I represent a 49 year old former administrative services for an insurance company who had to stop working primarily due to spinal cord lesions. Despite a protracted work history, the claimant became destitute. After bringing the claimant’s situation to the attention of the hearing office, buttressed by 40 page letter and documentation detailing her dire need, her case was expedited, and approved in 6 weeks.
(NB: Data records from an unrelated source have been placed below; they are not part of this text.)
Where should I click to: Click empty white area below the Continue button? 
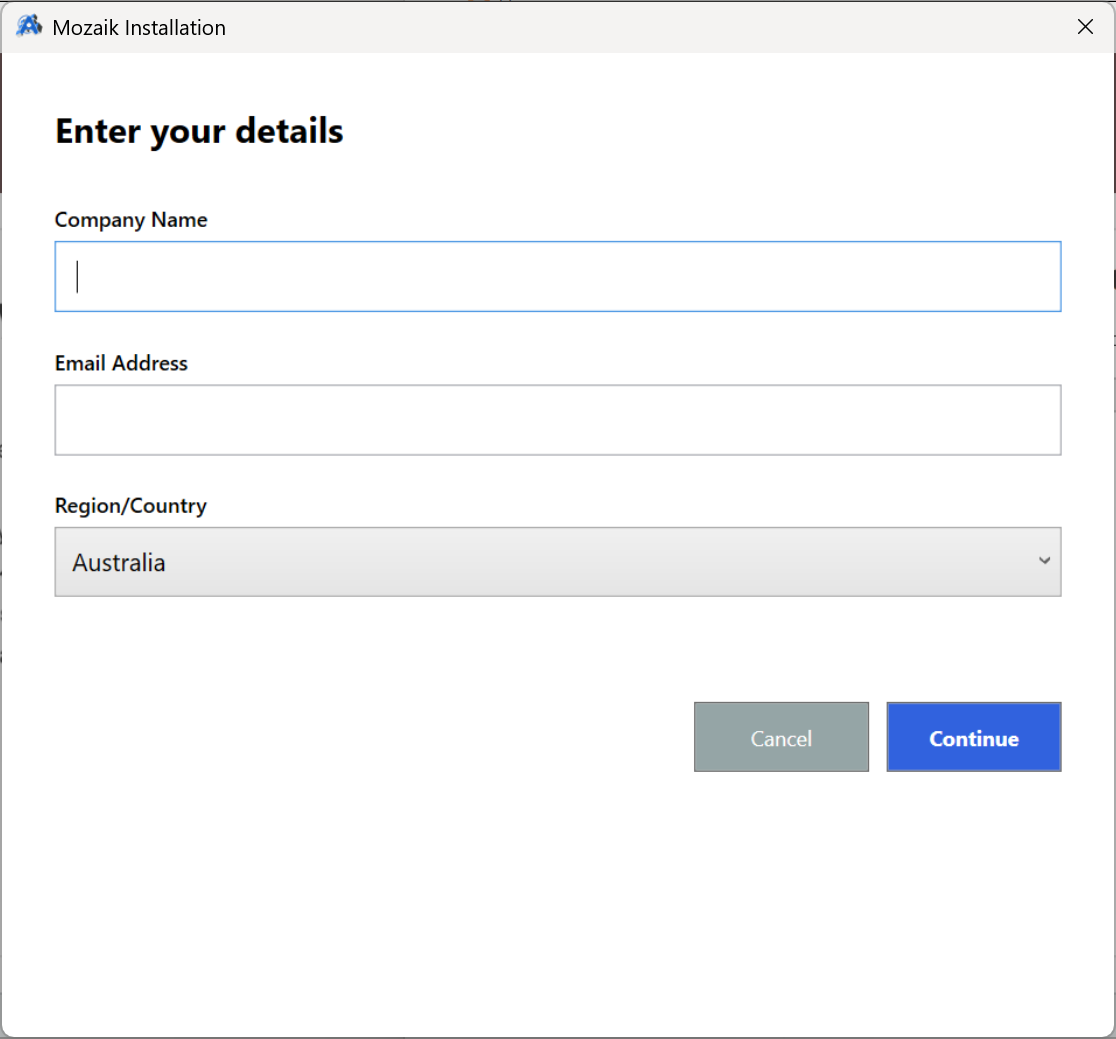point(973,880)
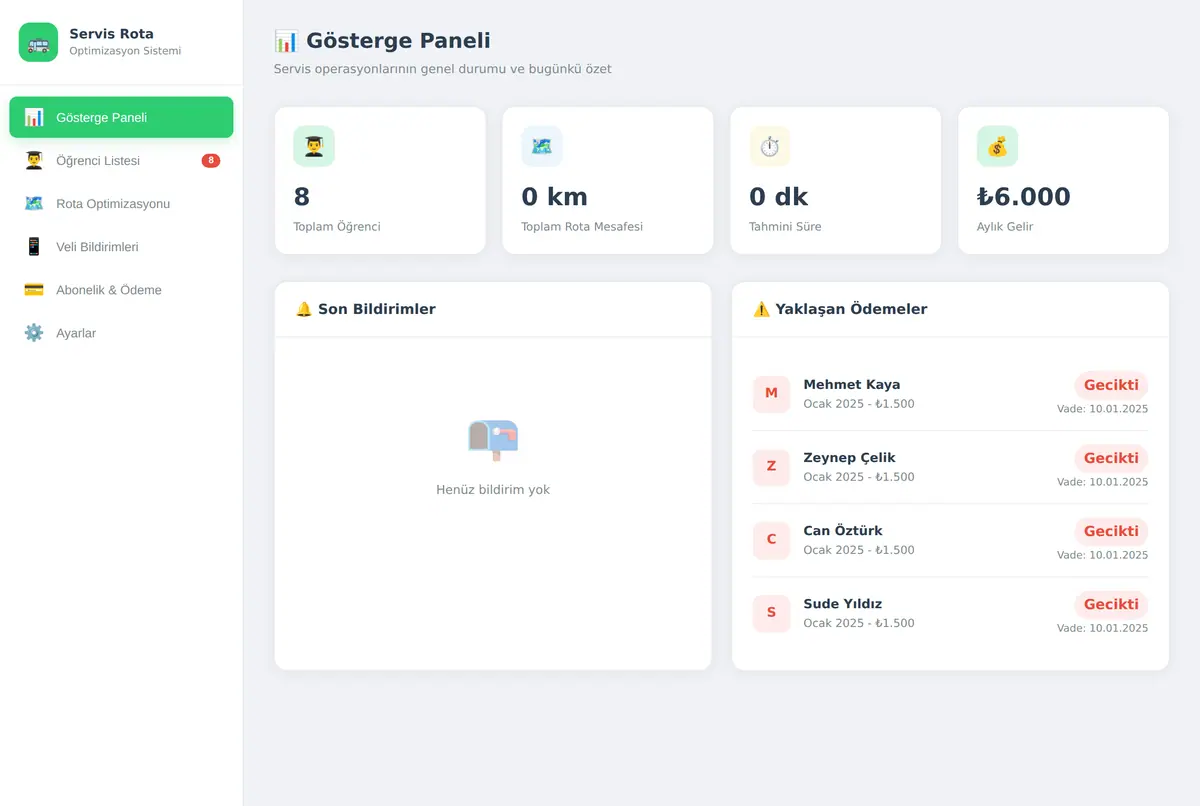Screen dimensions: 1200x806
Task: Click Zeynep Çelik's Z avatar
Action: point(771,466)
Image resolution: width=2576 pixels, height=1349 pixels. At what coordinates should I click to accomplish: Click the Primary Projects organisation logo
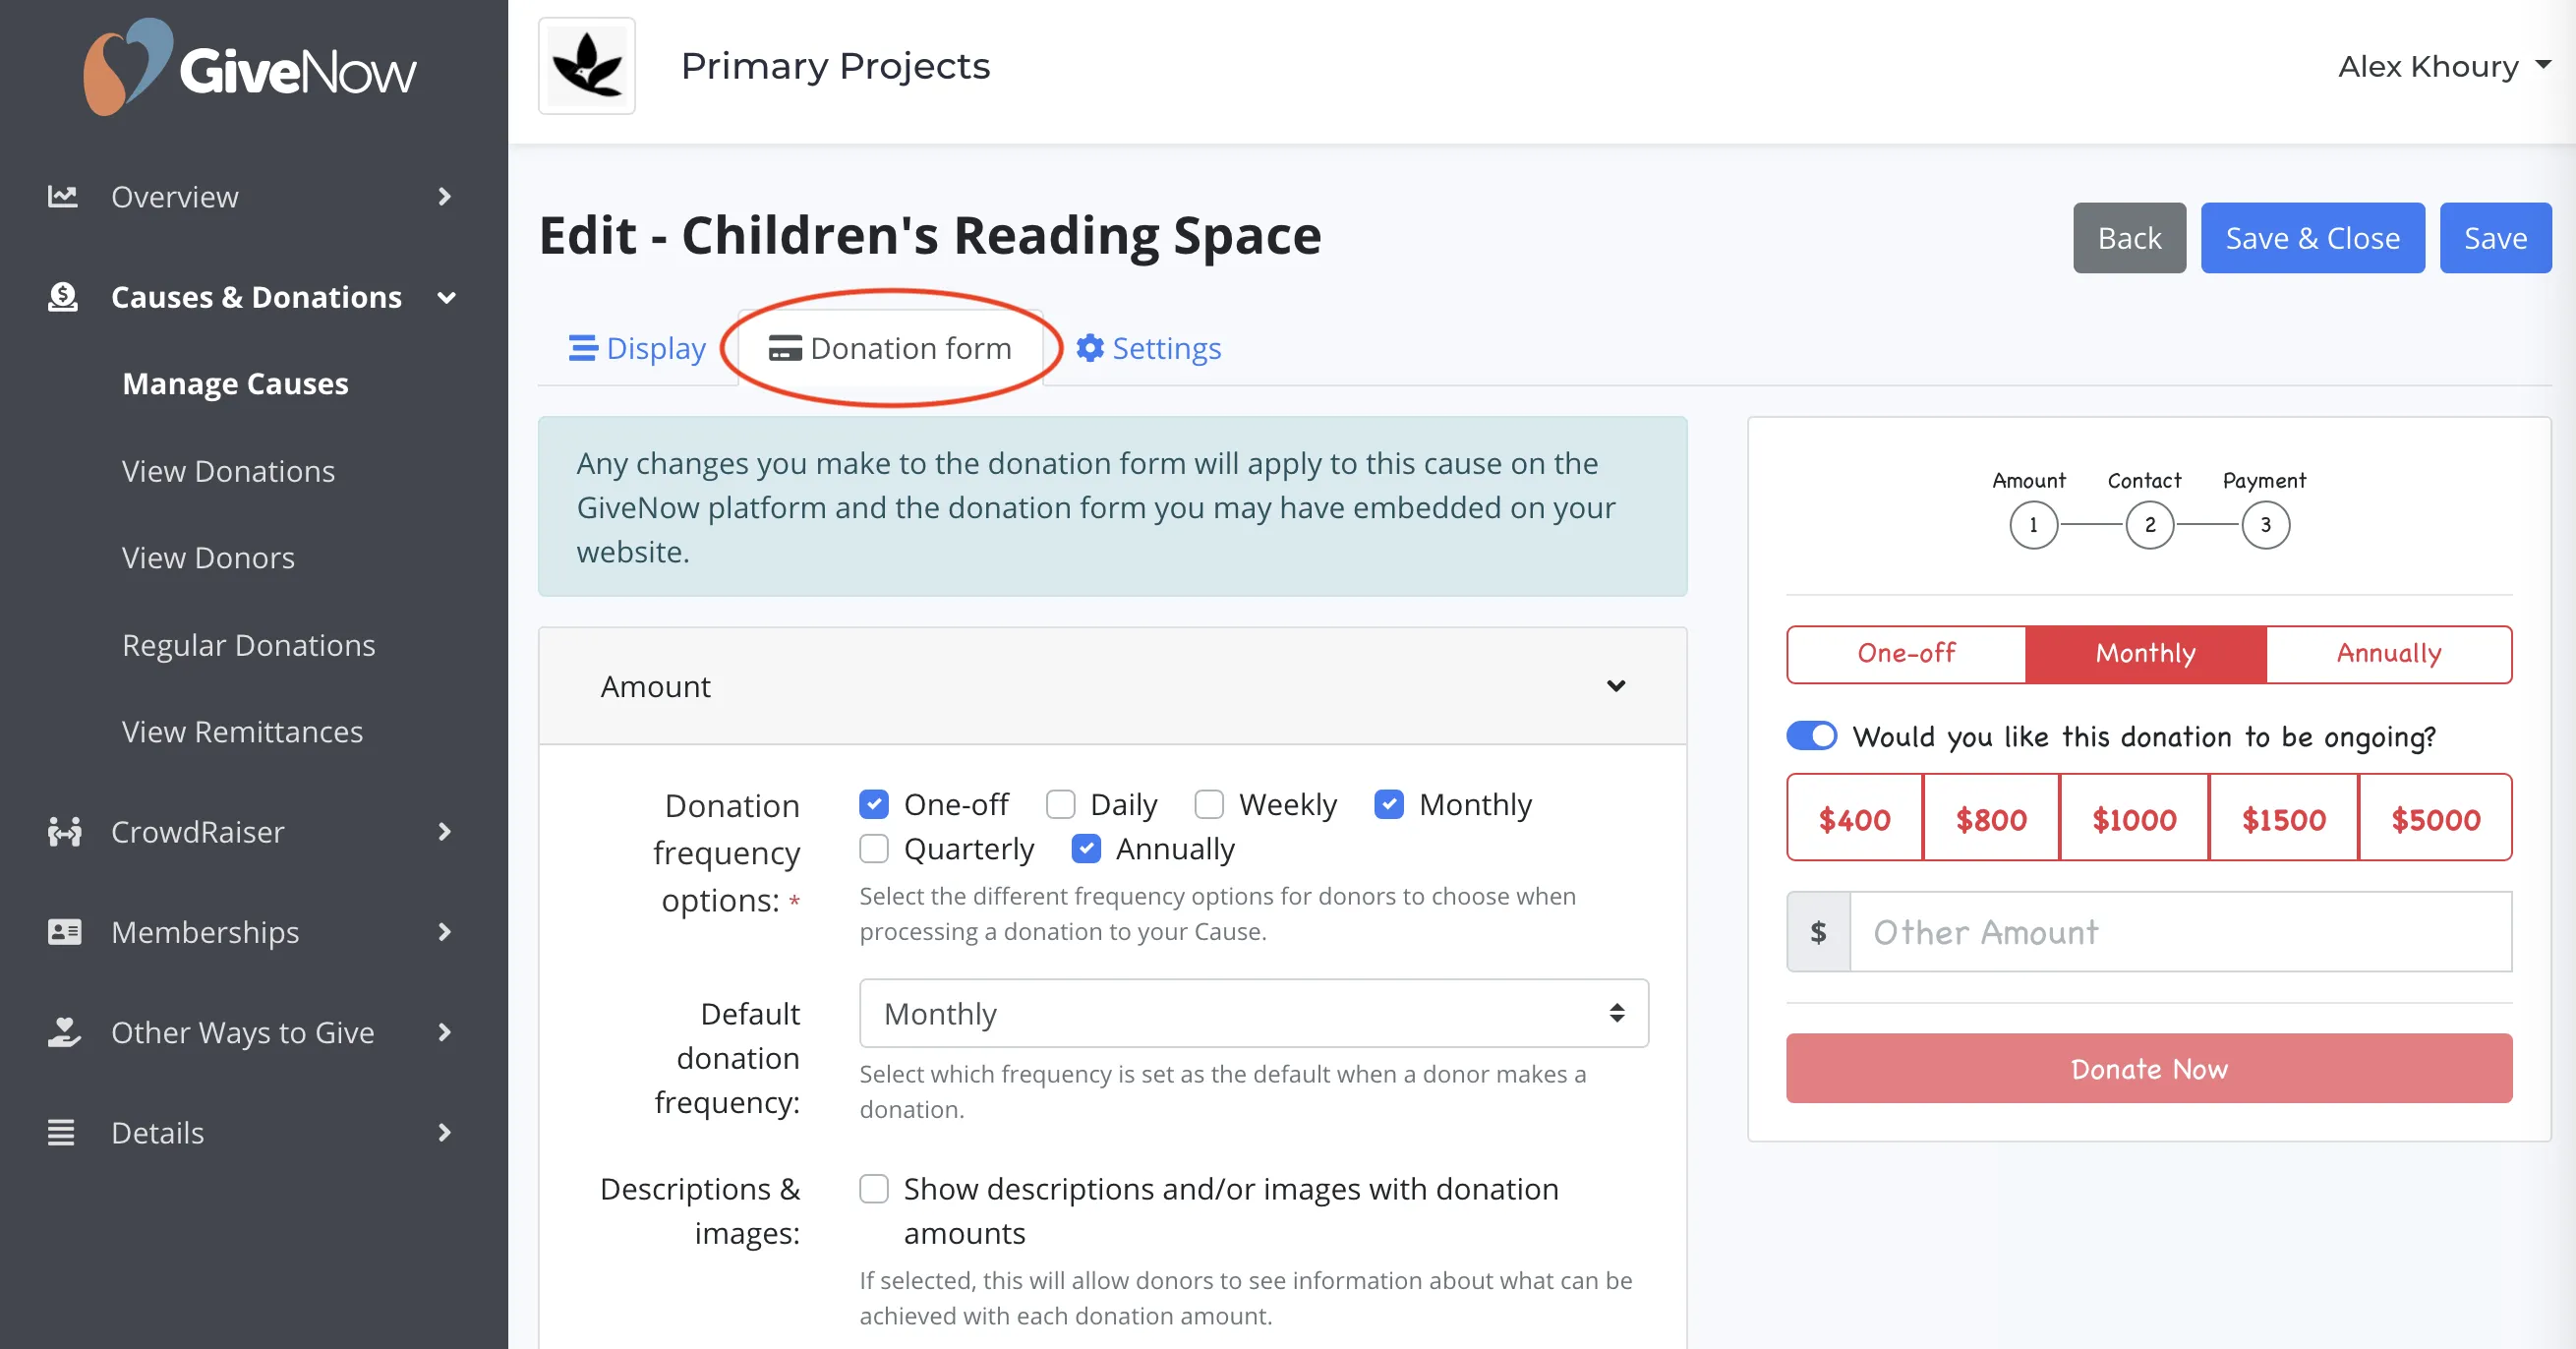(x=587, y=66)
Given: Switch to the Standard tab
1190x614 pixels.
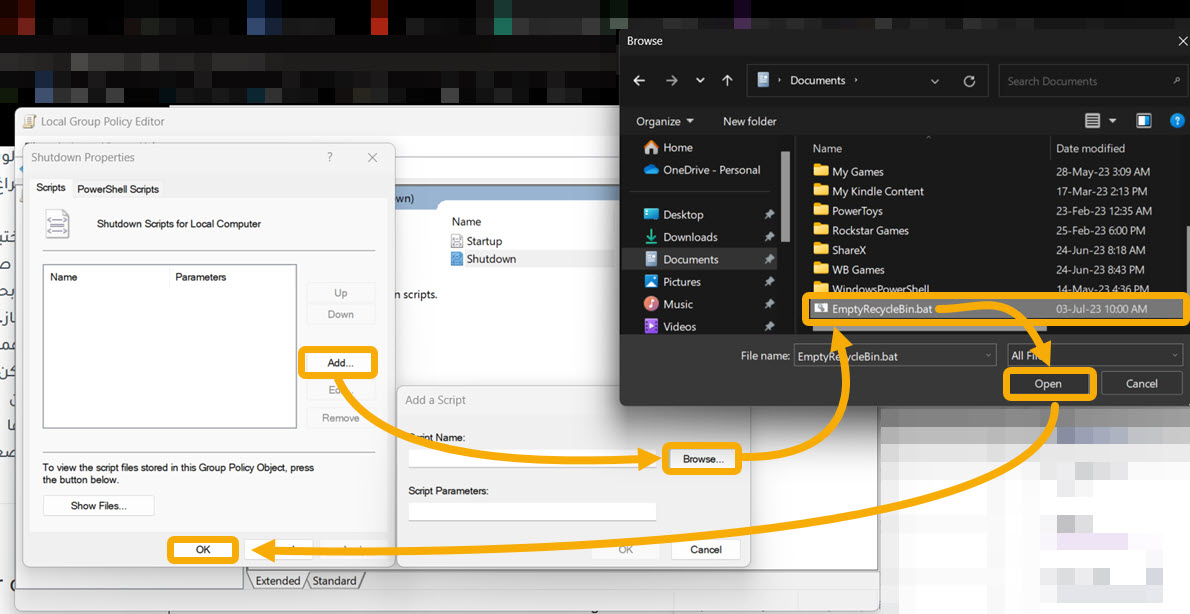Looking at the screenshot, I should tap(334, 581).
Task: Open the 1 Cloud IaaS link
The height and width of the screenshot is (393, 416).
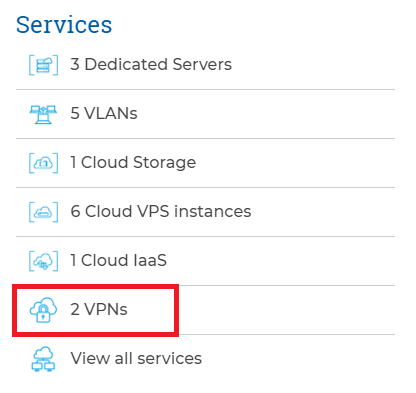Action: tap(118, 260)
Just because a claim is expedited does not guarantee that it will be approved. However, if the claim is going to be denied at a hearing, then it is still better to get the denial expedited to hasten review by the Appeals Council.

Friday, October 18, 2013

Padro Settlement Approved

District Court Judge Carol Bagley Amon gave final approval today to the proposed settlement in the Padro Class Action, despite the objections of ALJ Hazel Strauss. It needs to be seen if the Queens Five will revert to their biased tactics after the time period covered by the settlement expires.

Monday, October 14, 2013

Social Security Increase

It is expected that Social Security recipients will receive a 1.5% increase in their monthly benefits next year.  That includes people who receive retirement and disability benefits.  

Since 1975, the annual automatic cost of living adjustment ("COLA") has averaged 4.1%.  The purpose of the COLA is to help people on fixed incomes keep up with inflationary prices increases. 

Wednesday, October 2, 2013

Government Shutdown

Due to the shutdown of the Federal Government, there will be a reduction in services provided by the Social Security Administration. Your local field office will remain open, but with limited services, and it needs to be remembered that its hours have already been reduced as a result of sequestration.  Those services include helping you apply for benefits or request an appeal for benefits.  The hearings offices will remain open for Administrative Law Judges to conduct hearings, but it appears that the effectuation of disability benefits for new claimants will be delayed. Social Security Disability and Supplemental Security Income benefit payments will continue with no change in payment dates.